The Supreme Court recently amplified the Thunder Basin test in Axon. The plaintiffs in Axon were respondents in administrative enforcement actions before the Securities and Exchange Commission (“SEC”) and the Federal Trade Commission (“FTC”). The respondents sued in district court seeking to enjoin the FTC and SEC proceedings prior to any Administrative Law Judge (“ALJ”) decisions in the agency enforcement actions. “Each suit charged that some fundamental aspect of the Commission’s structure violate[d] the Constitution; that the violation made the entire proceeding unlawful; and that being subjected to such an illegitimate proceeding cause[d] legal injury (independent of any rulings the ALJ might make).” Axon, 598 U.S. at 182. In particular, respondents claimed that the agencies’ ALJs were insufficiently accountable to the President, in violation of separation-of-powers principles. And one respondent attacked as well the combination of prosecutorial and adjudicatory functions in a single agency. The Supreme Court said that “[t]he challenges [we]re fundamental, even existential. They maintain[ed] in essence that the agencies, as currently structured, [we]re unconstitutional in much of their work.” Id. at 180.
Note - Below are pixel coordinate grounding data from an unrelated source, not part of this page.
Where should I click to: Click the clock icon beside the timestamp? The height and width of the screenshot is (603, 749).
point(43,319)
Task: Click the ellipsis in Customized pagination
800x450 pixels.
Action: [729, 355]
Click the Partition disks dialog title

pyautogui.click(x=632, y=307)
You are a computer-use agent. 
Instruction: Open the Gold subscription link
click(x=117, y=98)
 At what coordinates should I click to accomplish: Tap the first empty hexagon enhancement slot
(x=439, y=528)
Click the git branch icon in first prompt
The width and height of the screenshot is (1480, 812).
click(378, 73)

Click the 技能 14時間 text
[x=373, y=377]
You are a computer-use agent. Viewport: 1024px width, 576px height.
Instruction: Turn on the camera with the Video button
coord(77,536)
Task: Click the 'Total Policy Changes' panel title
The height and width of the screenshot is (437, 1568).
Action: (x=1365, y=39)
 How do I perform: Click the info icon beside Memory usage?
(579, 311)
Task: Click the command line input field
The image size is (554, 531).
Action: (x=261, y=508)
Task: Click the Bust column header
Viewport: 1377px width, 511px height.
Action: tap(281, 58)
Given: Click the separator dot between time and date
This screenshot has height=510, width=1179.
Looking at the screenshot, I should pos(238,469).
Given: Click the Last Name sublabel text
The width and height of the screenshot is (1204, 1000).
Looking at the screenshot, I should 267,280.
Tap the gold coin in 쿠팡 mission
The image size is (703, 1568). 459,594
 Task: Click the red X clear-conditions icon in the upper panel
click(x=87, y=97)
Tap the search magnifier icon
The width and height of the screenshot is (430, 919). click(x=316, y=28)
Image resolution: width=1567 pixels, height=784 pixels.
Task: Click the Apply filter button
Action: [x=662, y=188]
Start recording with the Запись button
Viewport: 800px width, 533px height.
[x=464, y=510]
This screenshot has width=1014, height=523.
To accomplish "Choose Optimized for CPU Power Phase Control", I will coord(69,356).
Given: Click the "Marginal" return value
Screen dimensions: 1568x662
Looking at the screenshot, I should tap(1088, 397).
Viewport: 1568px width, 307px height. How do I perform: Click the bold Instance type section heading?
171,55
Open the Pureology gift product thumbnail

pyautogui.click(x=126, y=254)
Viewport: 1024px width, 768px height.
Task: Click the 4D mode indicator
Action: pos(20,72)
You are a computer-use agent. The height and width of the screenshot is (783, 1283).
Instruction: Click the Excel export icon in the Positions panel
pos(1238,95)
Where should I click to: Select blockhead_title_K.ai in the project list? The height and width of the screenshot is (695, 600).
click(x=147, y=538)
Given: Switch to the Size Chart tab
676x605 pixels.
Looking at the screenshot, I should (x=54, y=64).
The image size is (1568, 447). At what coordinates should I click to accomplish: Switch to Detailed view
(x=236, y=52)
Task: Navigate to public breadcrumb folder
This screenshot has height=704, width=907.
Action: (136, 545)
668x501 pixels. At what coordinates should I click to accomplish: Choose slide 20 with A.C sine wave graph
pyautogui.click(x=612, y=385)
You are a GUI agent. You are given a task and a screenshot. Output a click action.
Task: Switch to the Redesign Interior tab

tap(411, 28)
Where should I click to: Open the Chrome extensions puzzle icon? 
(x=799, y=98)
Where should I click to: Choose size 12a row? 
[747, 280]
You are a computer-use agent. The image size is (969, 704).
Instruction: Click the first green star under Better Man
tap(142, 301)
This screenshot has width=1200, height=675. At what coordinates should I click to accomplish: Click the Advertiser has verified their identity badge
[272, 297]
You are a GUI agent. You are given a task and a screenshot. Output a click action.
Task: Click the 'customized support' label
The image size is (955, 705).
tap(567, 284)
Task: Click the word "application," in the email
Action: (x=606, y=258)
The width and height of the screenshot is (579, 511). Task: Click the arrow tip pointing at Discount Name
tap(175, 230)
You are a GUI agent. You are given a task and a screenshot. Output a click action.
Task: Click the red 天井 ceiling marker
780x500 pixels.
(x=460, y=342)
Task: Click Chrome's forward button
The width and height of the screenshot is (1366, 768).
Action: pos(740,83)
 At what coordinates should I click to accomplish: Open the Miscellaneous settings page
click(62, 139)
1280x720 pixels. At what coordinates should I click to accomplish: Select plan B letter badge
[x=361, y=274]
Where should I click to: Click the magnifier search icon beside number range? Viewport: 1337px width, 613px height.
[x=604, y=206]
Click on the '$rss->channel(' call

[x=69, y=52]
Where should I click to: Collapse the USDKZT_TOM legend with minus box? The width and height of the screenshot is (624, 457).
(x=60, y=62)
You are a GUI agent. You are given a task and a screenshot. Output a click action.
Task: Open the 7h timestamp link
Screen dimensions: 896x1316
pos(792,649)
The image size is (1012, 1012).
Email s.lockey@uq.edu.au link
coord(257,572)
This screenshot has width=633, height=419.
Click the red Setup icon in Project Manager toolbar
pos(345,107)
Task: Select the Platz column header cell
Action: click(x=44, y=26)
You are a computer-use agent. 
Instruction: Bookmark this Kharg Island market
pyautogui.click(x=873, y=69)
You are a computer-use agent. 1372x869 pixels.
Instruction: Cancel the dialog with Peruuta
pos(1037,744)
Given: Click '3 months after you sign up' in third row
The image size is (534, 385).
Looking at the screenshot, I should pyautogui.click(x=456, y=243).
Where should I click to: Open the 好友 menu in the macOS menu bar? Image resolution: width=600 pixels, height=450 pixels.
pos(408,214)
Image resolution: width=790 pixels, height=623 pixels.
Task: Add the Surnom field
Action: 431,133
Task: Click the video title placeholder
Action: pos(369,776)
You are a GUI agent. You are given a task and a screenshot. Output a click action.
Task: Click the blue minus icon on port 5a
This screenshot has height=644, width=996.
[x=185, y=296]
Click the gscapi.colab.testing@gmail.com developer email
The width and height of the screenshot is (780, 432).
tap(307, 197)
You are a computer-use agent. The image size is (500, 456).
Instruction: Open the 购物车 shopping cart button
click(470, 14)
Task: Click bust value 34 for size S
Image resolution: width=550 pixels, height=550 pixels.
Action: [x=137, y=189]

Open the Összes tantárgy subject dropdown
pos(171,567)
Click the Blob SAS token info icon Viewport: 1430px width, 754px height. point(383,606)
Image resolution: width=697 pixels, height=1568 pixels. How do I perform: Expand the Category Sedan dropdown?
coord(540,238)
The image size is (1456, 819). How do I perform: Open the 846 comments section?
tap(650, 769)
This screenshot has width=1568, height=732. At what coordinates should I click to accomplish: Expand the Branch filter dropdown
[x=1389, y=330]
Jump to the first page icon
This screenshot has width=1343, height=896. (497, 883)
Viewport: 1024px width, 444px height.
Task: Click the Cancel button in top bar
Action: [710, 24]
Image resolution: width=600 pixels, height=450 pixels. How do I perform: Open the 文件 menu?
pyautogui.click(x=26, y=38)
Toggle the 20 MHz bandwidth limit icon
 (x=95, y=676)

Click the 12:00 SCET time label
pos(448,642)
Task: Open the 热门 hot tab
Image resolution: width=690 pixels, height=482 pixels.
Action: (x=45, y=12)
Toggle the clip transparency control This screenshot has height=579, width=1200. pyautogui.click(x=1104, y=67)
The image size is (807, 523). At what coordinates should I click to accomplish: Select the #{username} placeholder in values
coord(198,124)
The Court in Axon concluded that, in applying the Thunder Basin factors, it was clear that the district court had jurisdiction to adjudicate the respondents’ “sweeping constitutional claims.” Id. at 189. First, the Court found that eventual review by a federal appellate court “would come too late to be meaningful” because the claims considered were “about subjection to an illegitimate proceeding, led by an illegitimate decisionmaker. . . . A proceeding that has already happened cannot be undone.” Id. at 191. That these claims were structural also meant they were collateral to the relevant statutes’ review provisions, because they “challeng[ed] the Commissions’ power to proceed at all, rather than actions taken in the agency proceedings.” Id. at 192. Finally, because these claims involved “standard questions of administrative and constitutional law, detached from considerations of agency policy,” they did not implicate either agency’s special expertise. Id. at 194 (quotations omitted). II.

2 The statutory review scheme at issue in the instant case is contained in USERRA, which creates a tiered system of review for claims by veterans alleging employment discrimination under the statute. 38 U.S.C. §§ 4322-4324. Veterans asserting claims against private employers can bring their actions in federal district court. Id. § 4323(b)(3). Veterans bringing claims against state employers generally must bring their actions in state court, id. § 4323(b)(2), and veterans whose USERRA claims lie against a federal employer must initiate administrative appeals before the MSPB, with the prospect of eventual review in the Federal Circuit, id. § 4324.

As noted above, Jolley filed two pro se administrative appeals with the MSPB in 2018. He asserted employment discrimination claims under USERRA and raised a constitutional challenge to the appointments of the MSPB’s AJs. The appeals were consolidated, and the Appointments Clause question was certified to the MSPB, with the proceedings stayed pending its resolution. At the time, the MSPB lacked the requisite number of members to form a quorum and could not decide the question.

While his USERRA actions were pending before the MSPB, Jolley filed suit (pro se again) in the District Court. In this suit, he challenged the constitutionality of having to proceed with his USERRA claims in the MSPB’s administrative review process instead of in a federal district court. He pressed three claims: First, he alleged that USERRA’s separate channels of review for veterans in private employment and in federal employment violated the Equal Protection Clause by creating two unequal classes of veterans. Second, he alleged that the MSPB and its AJs unconstitutionally exercise Article III power when reviewing USERRA claims. Third, he alleged that the MSPB’s AJs were not appointed in accordance with the Appointments Clause.

The Government moved to dismiss, and Jolley moved for partial summary judgment on his Appointments Clause claim.